→ Tugas Tertulis 1: Ketik ulang seluruh baris entri penunjukan di bawah ini tanpa mengubah satu kata pun, dan jangan sertakan gambarnya dalam jawaban.

=== Kutipan Bacaan ===

Standarisasi Kebijakan Kunci Perbaikan Ekspor Hasil Hutan

Standarisasi Kebijakan Kunci Perbaikan Ekspor Hasil Hutan

Jakarta–Pemerintah perlu mendorong perbaikan regulasi terutama dalam perlindungan terhadap daya saing industri dalam negeri. Pelemahan daya saing komoditas ekspor, bukan hanya berasal dari menurunnya permintaan dunia, namun disebabkan juga oleh lemahnya penerapan kebijakan yang mendorong daya saing industri dalam negeri.
Lemahnya penerapan kebijakan tersebut, telah mengancam daya saing ekspor industri hasil hutan Indonesia. Hal ini akibat adanya Peraturan Menteri Perdagangan (Permendag) nomer 89 tahun 2015. Pasalnya, Permendag tersebut berpotensi mengikis kepercayaan Uni Eropa pada standar SVLK (Sistem Verifikasi Legalitas Kayu), jika aturan tersebut tak segera di cabut.

=== Baris Data ===

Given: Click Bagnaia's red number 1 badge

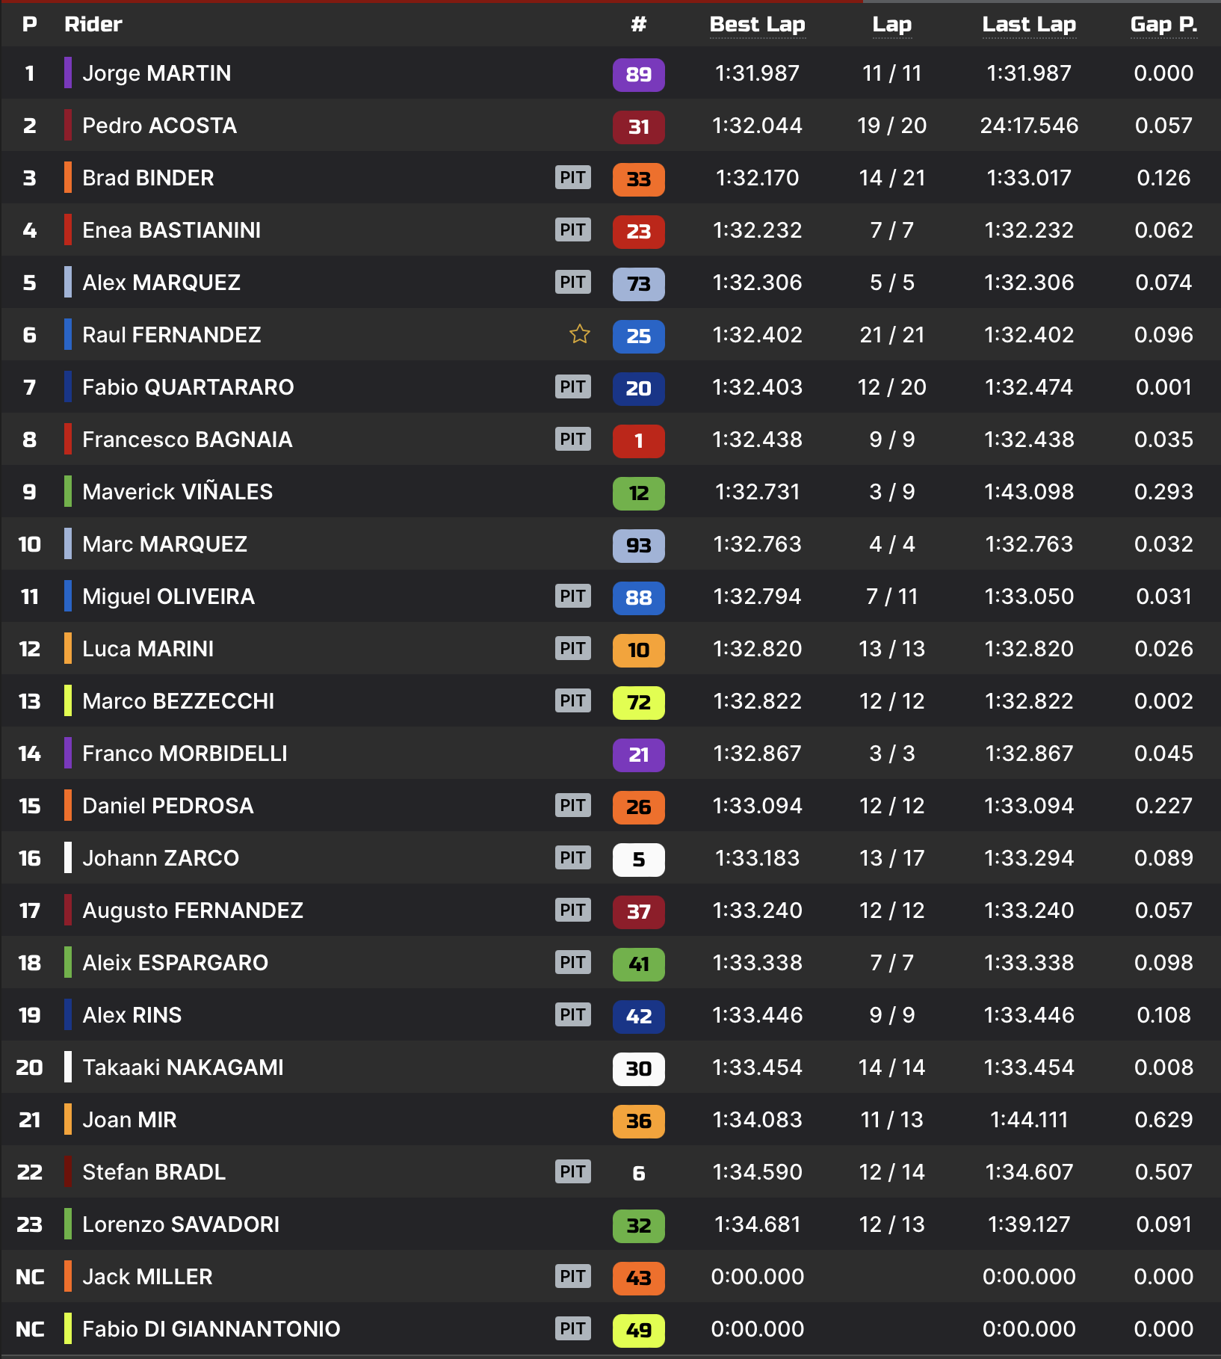Looking at the screenshot, I should (638, 440).
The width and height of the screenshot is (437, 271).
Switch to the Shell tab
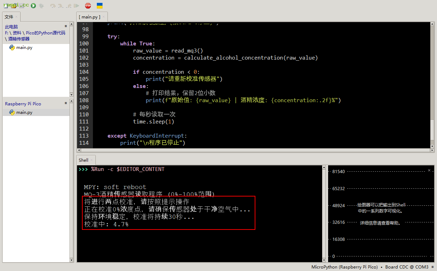[x=83, y=160]
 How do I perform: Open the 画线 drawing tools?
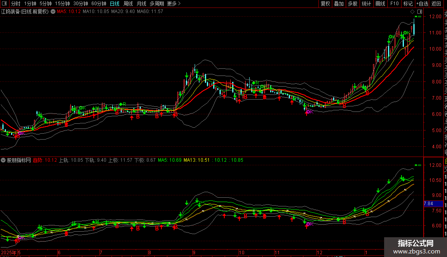click(x=380, y=4)
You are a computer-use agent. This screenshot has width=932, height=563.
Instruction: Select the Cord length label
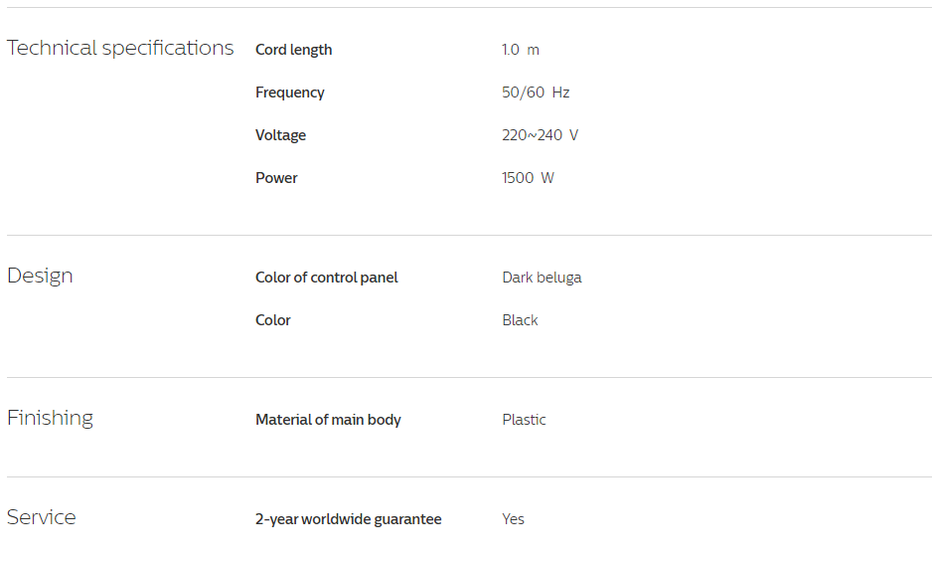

===

→ Tugas Tertulis 2: Tuliskan kembali dengan persis bagian kutipan tentang ekspor hasil hutan di atas yang dibuka dengan kata-kata berisi "Jakarta–Pemerintah perlu mendorong" dan ditutup dengan "mendorong daya saing industri dalam negeri.".

→ Jawaban Tertulis 1:
Given: Click Bagnaia's red number 1 badge

Looking at the screenshot, I should (638, 440).
The width and height of the screenshot is (437, 271).
Switch to the Shell tab
[x=83, y=160]
 How do I perform: Open the 画线 drawing tools?
click(x=380, y=4)
You are a computer-use agent. This screenshot has width=932, height=563.
Instruction: Select the Cord length label

→ Jawaban Tertulis 2:
Jakarta–Pemerintah perlu mendorong perbaikan regulasi terutama dalam perlindungan terhadap daya saing industri dalam negeri. Pelemahan daya saing komoditas ekspor, bukan hanya berasal dari menurunnya permintaan dunia, namun disebabkan juga oleh lemahnya penerapan kebijakan yang mendorong daya saing industri dalam negeri.